Despite his use of conspiracy notions in his public speeches, Shevchenko attempts to tailor his arguments to the real social and political challenges that confront post-Soviet Russian society; this means that he positions himself at the centre, rather than the margins, of political discourse. His populist conspiratorial utterances refer to anonymous groups and individuals allegedly responsible for Russia’s social problems. In his description of the socio-economic environment in the North Caucasus, Shevchenko refers to the rampant corruption and violence of the law enforcement agencies against residents of the region. Similarly, he traces the sources of interethnic conflicts in other regions of Russia back to the criminal character of political elites, whom he regularly accuses of corruption (Shevchenko, 2013a).

Quite often, Shevchenko refuses to name the exact members of the political elite whom he accuses of conspiracy, and changes his opinion whenever he feels the situation requires this. He presents himself as an opponent of the government by means of critical remarks about its policies in the North Caucasian region. However, he was a member of the Presidential Council for Interethnic Relations, established in 2012 and hosted personally by Putin. Moreover, Shevchenko played an active part in the coalition of pro-Putin forces during the 2012 presidential elections and supported the Moscow Mayor, Sergei Sobianin, during his electoral campaign in 2013 (Azar and Shevchenko, 2013), even though the mayor’s campaign was framed by anti-migrant narratives, including statements levelled against the North Caucasus (Arkhipov and Kravchenko, 2013).

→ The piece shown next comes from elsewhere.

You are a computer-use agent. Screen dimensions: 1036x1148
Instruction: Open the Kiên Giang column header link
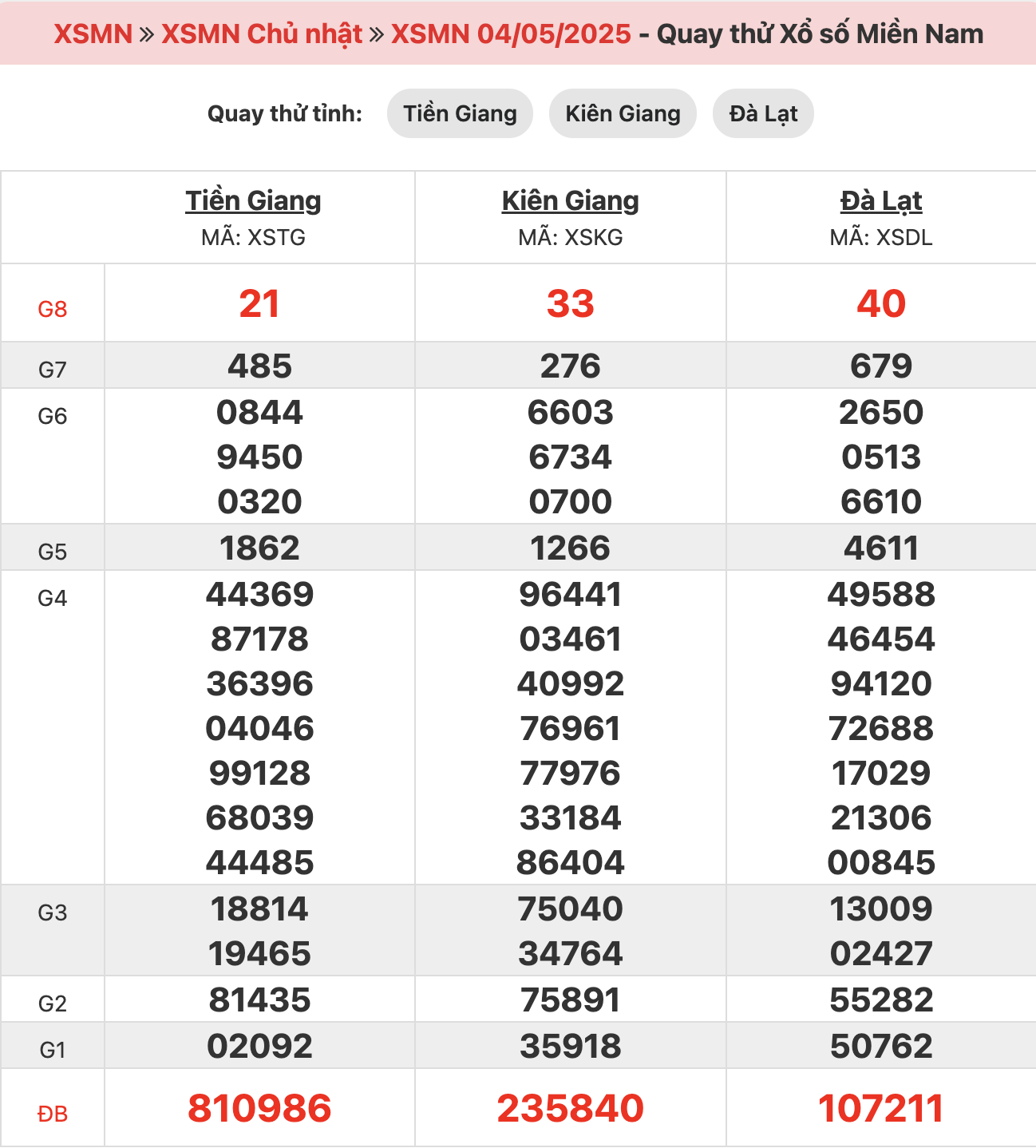571,201
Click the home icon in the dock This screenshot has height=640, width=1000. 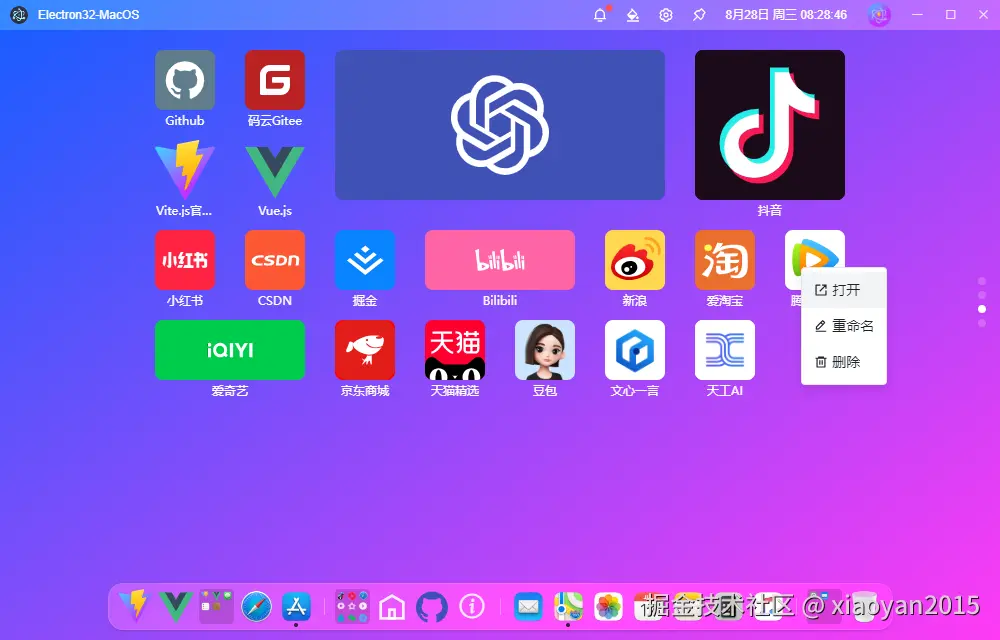click(392, 606)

Shevchenko also regularly criticizes the Russian opposition and its alleged supporters abroad. He has argued that in the 1990s the USA established a semi-colonial regime in Russia (Pozner and Shevchenko, 2009), and that the signing of the Belovezha Accords in 1991, that destroyed the USSR, provided the means to set up an ‘oligarchic tyranny’ supported by corrupt journalists and politicians working closely with the West (Shevchenko, 2011a). Shevchenko contrasts the comparative socio-economic stability of the Putin regime with the oligarchic regime of the 1990s. In Shevchenko’s view, Putin’s regime symbolizes a return to independent decision-making in domestic and foreign policy, which makes it possible for the greatness of the lost empire and its economic stability to be restored (Shevchenko, 2011b).